VietNamNet Bridge - A secondary school in Soc Trang City has refused to enroll a student who planned to enter the sixth grade this academic year because he cannot read and write.


Trường tiểu học Lý Đạo Thành có học sinh học hết lớp 5 không biết đọc, biết viết /// ẢNH: HOÀNG VÂN

Ly Dao Thanh Primary School



Lam Son Vu, the student, has been told to return to Ly Dao Thanh Primary School, where he studied in the last five years and repeat primary education.

Vu was unable to write his mother’s name even though people around helped him spell the name.

Vu’s mother said she discovered that Vu could not read and write when he was in the fourth and fifth grades. She then asked the school’s board of management to allow Vu to repeat class, but the proposal was rejected.

“I was told that my son could get scores high enough to move up to the next grades,” she said.“They said my son just needs some private tutoring lessons and there’s nothing the matter."

Ly Dao Thanh Primary School is recognized as meeting national standards.

Phan Tuyet, a renowned educator, commented on Giao Duc Viet Nam that there are many children like Vu at Vietnam’s schools, who move up to the next grade every year.

VnExpress, an online newspaper, discovered that many third graders could not read. Another local newspaper reported that some seventh graders could not do the four basic operations. 

Inspectors in 2015 discovered that a student in Quang Tri province was regularly absent at lessons, but still received the title of good student.

Vietbao.vn reported that Nguyen Thi Vinh from Bac Giang province complained that her son, a 5th grader of Nghia Phuong Primary School, could not read and write.

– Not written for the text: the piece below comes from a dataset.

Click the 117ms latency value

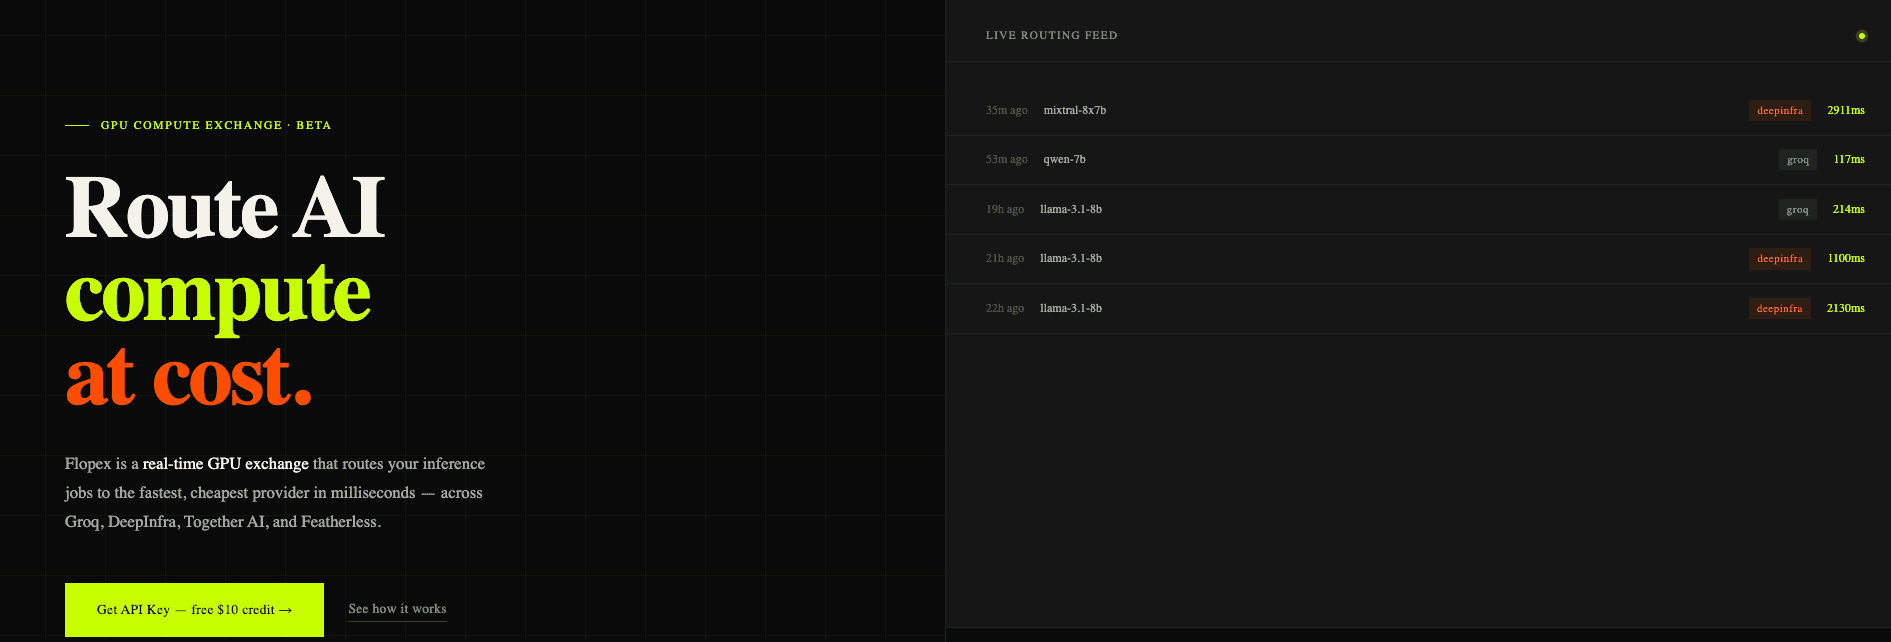1849,159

Many cases of students ‘sitting in wrong classes’ were discovered in 2015, after which Deputy Minister of Education and Training Nguyen Vinh Hien in April 2015 sent dispatches to local education departments, asking to take drastic measures to stop the problem.

Tuyet said this should not be blamed on teachers’ capability, but on the title ‘national standard school’. 

In order to be recognized as meeting national standards, schools have to satisfy a lot of criteria, including the number of excellent students and students who can move up to the next grades. 

Under current regulations, if the number of repeaters at a school is higher than 2 percent of total students, the ‘national standard school’ title will berevoked.

“Therefore, students only have the right to move up to the next grades once academic years finish, but don’t have the right to repeat classes,” Tuyet said.